As best as I can tell, Brodsky delivered three commencement addresses – Williams College in 1984, University of Michigan in Winter 1988 and Dartmouth in 1989. The latter two came on the heels of the poet receiving the Nobel Prize in literature in 1987, thus giving Williams bragging rights for prescience.
Brodsky made an effort to be clever in his choice of topics for commencement speeches. At Williams he spoke on the qualities of evil and on the dubious nature of turning the other cheek when evil is done to you.
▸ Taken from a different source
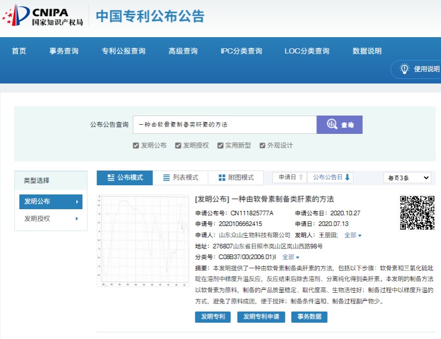The width and height of the screenshot is (441, 339).
Task: Click the magnifier 查询 search button
Action: [x=339, y=125]
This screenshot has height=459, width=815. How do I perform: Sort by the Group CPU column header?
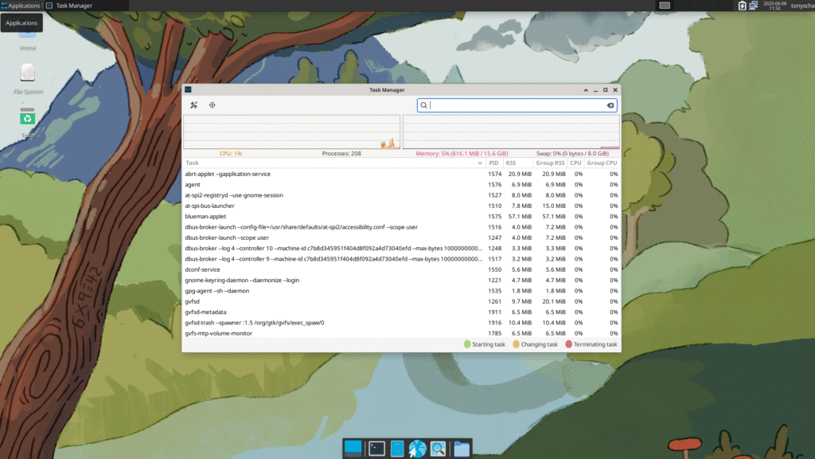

The following year at UMI he bucked up his listeners with advice for the future, even providing a numbered list of his primary advice that included an exhortation to be precise in one’s use of language, a call to be kind to parents, and a suggestion not to put much store in politicians. At Dartmouth he spoke “In Praise of Boredom,” which we’ll get to in a moment. First, however, I want to warn readers to be careful about the various commencement texts floating around on the net. You can get wrong dates (a few places put the Dartmouth speech in 1995, I assume, because they confuse it with the date it was published in book form). You can also get wrong texts. I’ve seen two versions of the UMI speech that are quite different – not in substance, perhaps, but in wording. That’s unfortunate for the work of a poet who was as careful with words as any, to say nothing of a speaker who actually preached the necessity of being precise in one’s use of language. A presumably reliable version of the Williams address was published in the New York Review of Books. I am assuming that a text on a UMI host reliably reflects what Brodsky said at December 1988 ceremonies at that institution. One can find the Dartmouth speech, as published in the collection On Grief and Reason – Essays, on the Relambramentos blog site. It has a few typos, but otherwise appears to be a replication of the published version.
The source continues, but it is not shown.